Starting your bot with Kord

Go to your bot's application page from the previous section of this guide. There's a Token section with a 'Copy' button. This'll put your bot's token in your clipboard.

how do you like my art?

Note:

Never ever ever ever ever, share this code with anyone. Don't put it on github, don't put it in Discord. This is the equivalent of your bot's password. People can do very bad things with it.

Right now we assume you have basic knowledge of gradle or maven, you can find out how to add Kord to your project in the installation section of the README.

The minimal code to get your bot online is the following:

suspend fun main() {
    val kord = Kord("your bot token")

    kord.login()
}

Run this code, and your bot will appear online in your client's sidebar. login Will keep your bot logged in until you tell it to log out, or stop the program through some other means.

Making a simple ping-pong bot

Copy the code above:

suspend fun main() {
    val kord = Kord("your bot token")

    kord.login()
}

Kord allows you to listen to events either through the events property, or the on extension function.

Since our requirements are pretty simple, we'll use the latter.
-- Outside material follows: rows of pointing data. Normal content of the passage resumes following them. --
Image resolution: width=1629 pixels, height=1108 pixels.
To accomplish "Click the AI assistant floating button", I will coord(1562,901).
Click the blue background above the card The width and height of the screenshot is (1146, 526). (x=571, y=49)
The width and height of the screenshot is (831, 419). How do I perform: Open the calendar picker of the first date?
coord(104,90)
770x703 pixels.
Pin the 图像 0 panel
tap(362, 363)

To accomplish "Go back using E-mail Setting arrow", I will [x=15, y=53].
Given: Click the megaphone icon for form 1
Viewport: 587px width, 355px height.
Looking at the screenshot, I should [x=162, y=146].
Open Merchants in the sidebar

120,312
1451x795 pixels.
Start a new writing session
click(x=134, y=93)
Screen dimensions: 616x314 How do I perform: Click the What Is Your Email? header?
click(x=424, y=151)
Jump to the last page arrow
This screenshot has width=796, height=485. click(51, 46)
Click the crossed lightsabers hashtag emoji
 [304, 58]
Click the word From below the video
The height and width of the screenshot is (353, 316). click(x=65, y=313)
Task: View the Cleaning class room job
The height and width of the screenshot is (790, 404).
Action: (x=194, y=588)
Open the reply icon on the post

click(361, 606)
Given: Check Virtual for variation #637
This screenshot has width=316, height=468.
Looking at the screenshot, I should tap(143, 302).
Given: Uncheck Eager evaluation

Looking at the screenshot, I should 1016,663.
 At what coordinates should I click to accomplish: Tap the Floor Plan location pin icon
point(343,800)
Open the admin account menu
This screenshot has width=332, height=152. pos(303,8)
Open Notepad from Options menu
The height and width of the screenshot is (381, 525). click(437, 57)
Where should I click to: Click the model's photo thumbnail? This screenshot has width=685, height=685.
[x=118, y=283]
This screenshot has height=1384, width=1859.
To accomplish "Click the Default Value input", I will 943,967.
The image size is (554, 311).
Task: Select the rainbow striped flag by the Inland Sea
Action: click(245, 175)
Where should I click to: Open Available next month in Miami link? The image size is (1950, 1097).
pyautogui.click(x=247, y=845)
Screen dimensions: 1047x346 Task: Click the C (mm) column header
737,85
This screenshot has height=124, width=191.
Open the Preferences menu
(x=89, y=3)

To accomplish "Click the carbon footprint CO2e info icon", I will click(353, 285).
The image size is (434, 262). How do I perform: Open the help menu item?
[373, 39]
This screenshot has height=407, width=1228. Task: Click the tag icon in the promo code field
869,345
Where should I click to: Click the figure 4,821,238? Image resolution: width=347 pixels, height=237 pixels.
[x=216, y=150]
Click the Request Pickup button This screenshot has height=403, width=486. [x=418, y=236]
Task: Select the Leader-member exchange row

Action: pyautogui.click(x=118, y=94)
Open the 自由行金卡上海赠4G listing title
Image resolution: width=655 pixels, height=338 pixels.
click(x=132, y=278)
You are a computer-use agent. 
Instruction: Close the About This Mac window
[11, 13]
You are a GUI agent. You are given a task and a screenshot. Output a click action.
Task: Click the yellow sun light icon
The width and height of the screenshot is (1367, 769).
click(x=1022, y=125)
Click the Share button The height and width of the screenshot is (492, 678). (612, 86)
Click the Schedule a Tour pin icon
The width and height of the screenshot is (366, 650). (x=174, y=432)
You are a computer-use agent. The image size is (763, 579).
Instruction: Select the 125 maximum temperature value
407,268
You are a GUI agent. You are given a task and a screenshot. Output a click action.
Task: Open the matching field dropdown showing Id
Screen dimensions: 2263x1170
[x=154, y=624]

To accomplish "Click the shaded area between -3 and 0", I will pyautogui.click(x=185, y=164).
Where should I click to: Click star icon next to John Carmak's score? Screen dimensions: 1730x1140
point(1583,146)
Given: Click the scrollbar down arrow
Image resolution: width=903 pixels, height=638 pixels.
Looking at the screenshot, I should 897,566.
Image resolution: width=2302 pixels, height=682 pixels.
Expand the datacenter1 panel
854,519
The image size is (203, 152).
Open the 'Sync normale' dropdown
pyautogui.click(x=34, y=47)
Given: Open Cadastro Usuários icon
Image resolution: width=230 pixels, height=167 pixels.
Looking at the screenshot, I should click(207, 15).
We'll want to listen to a newly created message, aka MessageCreateEvent:

suspend fun main() {
    val kord = Kord("your bot token")

    kord.on<MessageCreateEvent> { // runs every time a message is created that our bot can read

        // ignore other bots, even ourselves. We only serve humans here!
        if (message.author?.isBot != false) return@on

        // check if our command is being invoked
        if (message.content != "!ping") return@on

        // all clear, give them the pong!
        message.channel.createMessage("pong!")
    }

    kord.login {
        // we need to specify this to receive the content of messages
        @OptIn(PrivilegedIntent::class)
        intents += Intent.MessageContent
    }
}

That's it, you now have a bot that'll respond pongs to your pings. With that, you have the very basics covered.

Note:

login will supend until the bot logs out, this stops the program from reaching the end of the main function and ending. It also means that whatever code you write after login will only run after your bot was logged out. If you follow this pattern, you should add your event listeners before calling login.